Exercise brief:
Go through the data below line by line. Give only the number of lines that contain "toolbar".

[Opening Record set section]

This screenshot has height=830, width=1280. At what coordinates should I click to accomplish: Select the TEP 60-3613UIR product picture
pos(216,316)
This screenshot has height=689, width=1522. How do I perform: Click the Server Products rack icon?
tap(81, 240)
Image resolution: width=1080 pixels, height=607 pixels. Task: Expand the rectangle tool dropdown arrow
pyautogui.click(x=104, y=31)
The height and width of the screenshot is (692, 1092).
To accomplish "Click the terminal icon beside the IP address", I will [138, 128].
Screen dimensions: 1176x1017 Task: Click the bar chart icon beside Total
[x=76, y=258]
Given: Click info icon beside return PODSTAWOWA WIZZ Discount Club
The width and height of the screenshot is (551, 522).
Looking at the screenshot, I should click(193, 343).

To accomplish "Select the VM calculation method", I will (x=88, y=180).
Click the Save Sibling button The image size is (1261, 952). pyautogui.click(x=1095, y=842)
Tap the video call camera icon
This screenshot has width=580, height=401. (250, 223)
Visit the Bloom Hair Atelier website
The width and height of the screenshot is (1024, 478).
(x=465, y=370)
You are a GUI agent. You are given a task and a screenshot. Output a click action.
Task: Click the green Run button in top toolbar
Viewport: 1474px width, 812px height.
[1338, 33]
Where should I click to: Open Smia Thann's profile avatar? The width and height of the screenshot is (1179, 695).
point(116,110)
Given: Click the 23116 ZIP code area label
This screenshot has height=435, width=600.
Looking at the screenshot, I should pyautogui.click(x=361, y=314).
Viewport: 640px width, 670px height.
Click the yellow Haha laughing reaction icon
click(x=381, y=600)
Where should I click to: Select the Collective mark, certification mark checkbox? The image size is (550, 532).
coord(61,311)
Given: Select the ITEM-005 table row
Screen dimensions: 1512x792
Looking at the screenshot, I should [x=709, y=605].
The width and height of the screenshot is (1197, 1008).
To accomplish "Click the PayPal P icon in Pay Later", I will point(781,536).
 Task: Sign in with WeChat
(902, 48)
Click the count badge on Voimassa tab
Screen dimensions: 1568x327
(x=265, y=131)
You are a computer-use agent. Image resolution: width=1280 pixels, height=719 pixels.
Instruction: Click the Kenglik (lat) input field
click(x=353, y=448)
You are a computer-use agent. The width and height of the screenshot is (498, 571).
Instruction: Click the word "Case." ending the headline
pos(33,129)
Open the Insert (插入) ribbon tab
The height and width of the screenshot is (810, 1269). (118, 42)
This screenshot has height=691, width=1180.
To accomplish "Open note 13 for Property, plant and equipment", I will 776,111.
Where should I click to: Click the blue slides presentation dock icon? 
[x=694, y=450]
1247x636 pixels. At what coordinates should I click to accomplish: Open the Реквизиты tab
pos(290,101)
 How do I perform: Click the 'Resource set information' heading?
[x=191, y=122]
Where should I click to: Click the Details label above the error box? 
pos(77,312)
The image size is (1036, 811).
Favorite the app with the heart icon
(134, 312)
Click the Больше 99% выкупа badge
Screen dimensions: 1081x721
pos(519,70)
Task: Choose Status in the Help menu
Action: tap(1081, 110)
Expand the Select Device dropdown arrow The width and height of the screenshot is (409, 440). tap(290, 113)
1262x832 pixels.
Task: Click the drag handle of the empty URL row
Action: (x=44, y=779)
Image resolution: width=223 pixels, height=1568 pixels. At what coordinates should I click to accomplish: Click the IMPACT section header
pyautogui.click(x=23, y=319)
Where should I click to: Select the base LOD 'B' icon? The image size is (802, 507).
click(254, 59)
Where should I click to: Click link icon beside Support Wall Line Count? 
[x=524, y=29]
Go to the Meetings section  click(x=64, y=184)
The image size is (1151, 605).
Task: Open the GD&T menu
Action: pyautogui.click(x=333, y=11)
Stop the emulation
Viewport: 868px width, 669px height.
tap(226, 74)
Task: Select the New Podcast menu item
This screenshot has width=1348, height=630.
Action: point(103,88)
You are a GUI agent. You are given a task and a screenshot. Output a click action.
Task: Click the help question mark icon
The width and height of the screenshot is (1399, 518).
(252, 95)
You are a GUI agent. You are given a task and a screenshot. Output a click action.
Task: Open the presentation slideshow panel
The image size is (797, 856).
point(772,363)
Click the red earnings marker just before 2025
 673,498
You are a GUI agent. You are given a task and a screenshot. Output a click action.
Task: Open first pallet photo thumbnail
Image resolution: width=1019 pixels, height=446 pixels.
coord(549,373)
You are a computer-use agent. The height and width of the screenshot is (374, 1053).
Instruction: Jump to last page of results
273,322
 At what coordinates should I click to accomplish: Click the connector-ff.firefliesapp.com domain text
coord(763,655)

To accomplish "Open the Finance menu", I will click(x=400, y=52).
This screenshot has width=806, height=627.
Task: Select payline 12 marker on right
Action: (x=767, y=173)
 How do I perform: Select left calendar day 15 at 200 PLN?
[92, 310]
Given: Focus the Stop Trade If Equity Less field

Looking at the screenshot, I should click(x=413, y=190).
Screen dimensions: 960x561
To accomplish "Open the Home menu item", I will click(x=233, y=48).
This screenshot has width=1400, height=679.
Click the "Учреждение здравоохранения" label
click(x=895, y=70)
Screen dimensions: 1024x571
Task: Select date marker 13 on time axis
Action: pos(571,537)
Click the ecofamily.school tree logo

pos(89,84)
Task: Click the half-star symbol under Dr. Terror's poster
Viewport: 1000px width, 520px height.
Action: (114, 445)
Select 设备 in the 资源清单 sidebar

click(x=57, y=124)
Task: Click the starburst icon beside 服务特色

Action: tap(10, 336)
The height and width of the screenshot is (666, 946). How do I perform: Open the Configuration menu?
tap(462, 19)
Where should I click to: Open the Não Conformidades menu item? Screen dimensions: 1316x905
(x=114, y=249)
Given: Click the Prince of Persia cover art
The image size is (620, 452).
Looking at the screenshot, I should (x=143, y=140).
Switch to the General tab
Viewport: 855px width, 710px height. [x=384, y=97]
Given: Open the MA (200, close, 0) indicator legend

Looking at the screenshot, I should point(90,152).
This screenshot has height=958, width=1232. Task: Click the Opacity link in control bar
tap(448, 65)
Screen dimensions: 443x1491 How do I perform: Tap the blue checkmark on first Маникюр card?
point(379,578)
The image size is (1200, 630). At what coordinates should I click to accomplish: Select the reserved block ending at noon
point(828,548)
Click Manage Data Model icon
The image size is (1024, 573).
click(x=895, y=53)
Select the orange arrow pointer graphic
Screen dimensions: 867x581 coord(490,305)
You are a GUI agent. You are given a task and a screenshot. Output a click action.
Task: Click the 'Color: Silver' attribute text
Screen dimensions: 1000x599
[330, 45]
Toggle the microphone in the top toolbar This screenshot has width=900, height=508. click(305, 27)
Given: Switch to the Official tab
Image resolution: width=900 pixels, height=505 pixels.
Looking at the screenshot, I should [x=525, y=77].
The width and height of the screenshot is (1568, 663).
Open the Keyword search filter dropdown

[Closing Record set section]

Your solution:
2